I’m a fan of “Mike and Mike,” a morning radio program on ESPN. It stars veteran sports journalist Mike Greenberg and former NFL star Mike Golic. The two form a knowledgeable and laugh-out-loud-funny odd couple, pairing Greenberg’s fastidiousness with Golic’s rough-edged masculinity, the kind you’ll find in the men who turn up in Budweiser and Miller beer commercials.
They also seem to advertise just about everything during their show’s commercial breaks. I’ve heard them pitch ladders, sausages, chain restaurants, flower delivery services, tractors, office space management, home security systems, and more. The ads tend to riff on the same personal qualities that make their broadcast so entertaining.
This sort of marketing has a name: native advertising, which, as the name suggests, reflects many of the qualities of the content in which it appears. In part because of its built-in familiarity, native advertising has been shown to result in higher, more effective audience engagement than non-native formats.
On the other hand, critics have faulted native advertising for being deceptive. Its semblance of editorial content, they say, disguises ads and dupes the customers who consume it.
Native already represents a significant category of digital marketing, and I believe that it will become the dominant form of advertising in mobile. That’s partly because native is well-suited to mobile form factors and partly because other formats, typically born on desktop and laptop computers, all have liabilities when presented on smartphones.
About those liabilities:
- Mobile banners ads, while relatively cost effective, don’t excite marketers or customers because they are easily overlooked when they aren’t downright distracting.
- Mobile video can be limited by bandwidth constraints and is often shot by directors who assume the content will be consumed primarily on larger screens. It also can pull consumers away from a publisher’s content.
- Mobile search can be great, but also can deliver odd results if it isn’t informed by the user’s location.
Native, on the other hand, holds great promise, as Facebook has shown. Its consistency with the content around it, unlike a banner, makes it less distracting and easier to consume. These similarities also imply endorsement, which casts a halo over the advertised product or service.
The format needs help, though, in the form of scalable and standardized mobile-first native advertising solutions.

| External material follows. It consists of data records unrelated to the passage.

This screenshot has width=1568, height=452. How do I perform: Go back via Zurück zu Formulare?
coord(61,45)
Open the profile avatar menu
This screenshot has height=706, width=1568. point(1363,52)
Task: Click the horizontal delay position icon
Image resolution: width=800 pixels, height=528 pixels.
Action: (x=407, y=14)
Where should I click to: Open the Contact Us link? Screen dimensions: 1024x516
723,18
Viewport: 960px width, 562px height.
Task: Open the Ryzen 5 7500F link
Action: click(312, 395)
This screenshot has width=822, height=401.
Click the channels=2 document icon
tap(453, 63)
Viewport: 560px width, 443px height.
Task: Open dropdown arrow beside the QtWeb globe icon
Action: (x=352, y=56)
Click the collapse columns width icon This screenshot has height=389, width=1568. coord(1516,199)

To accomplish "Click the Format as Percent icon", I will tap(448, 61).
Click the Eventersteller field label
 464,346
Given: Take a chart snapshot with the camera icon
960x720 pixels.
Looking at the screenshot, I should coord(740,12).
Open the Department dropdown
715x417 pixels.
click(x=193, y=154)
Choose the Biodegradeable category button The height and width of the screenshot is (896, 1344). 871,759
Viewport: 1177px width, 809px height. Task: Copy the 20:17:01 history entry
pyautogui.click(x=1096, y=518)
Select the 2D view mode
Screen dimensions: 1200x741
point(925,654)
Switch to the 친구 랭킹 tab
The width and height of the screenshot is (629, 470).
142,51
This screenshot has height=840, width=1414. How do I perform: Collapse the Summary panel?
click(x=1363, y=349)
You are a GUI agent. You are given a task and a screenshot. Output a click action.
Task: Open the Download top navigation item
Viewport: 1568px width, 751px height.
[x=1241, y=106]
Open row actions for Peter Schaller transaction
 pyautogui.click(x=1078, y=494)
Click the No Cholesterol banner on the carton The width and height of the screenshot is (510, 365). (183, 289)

While the Interactive Advertising Bureau, or IAB, has produced useful guidelines to help marketers create effective, transparent native advertising, the guidelines mention mobile just once. The unique dynamic of small screens, location awareness, and greater customer skepticism make advertising on smartphones different, relative to laptops or tablets, and requires a standalone set of design and operating principles.
It also needs publishers to behave differently. They need to make sure consumers know the difference between editorial and advertising. They also need to curate and mediate native advertising to ensure that they run only ads that are appropriate for their audience. Transparency and targeting are critical.
I believe the biggest innovation that lies ahead for mobile is a redefinition of what constitutes advertising. We’ve already seen progress. When brands publish mobile apps, for example, they are advertising. Programmatic media buying, which relies on mechanics similar to computerized equity trading systems, is revolutionizing the way media is transacted, targeted, measured and optimized.
What we need now is a better, mobile-first approach for all publishers and advertisers to support consistent, transparent native formats.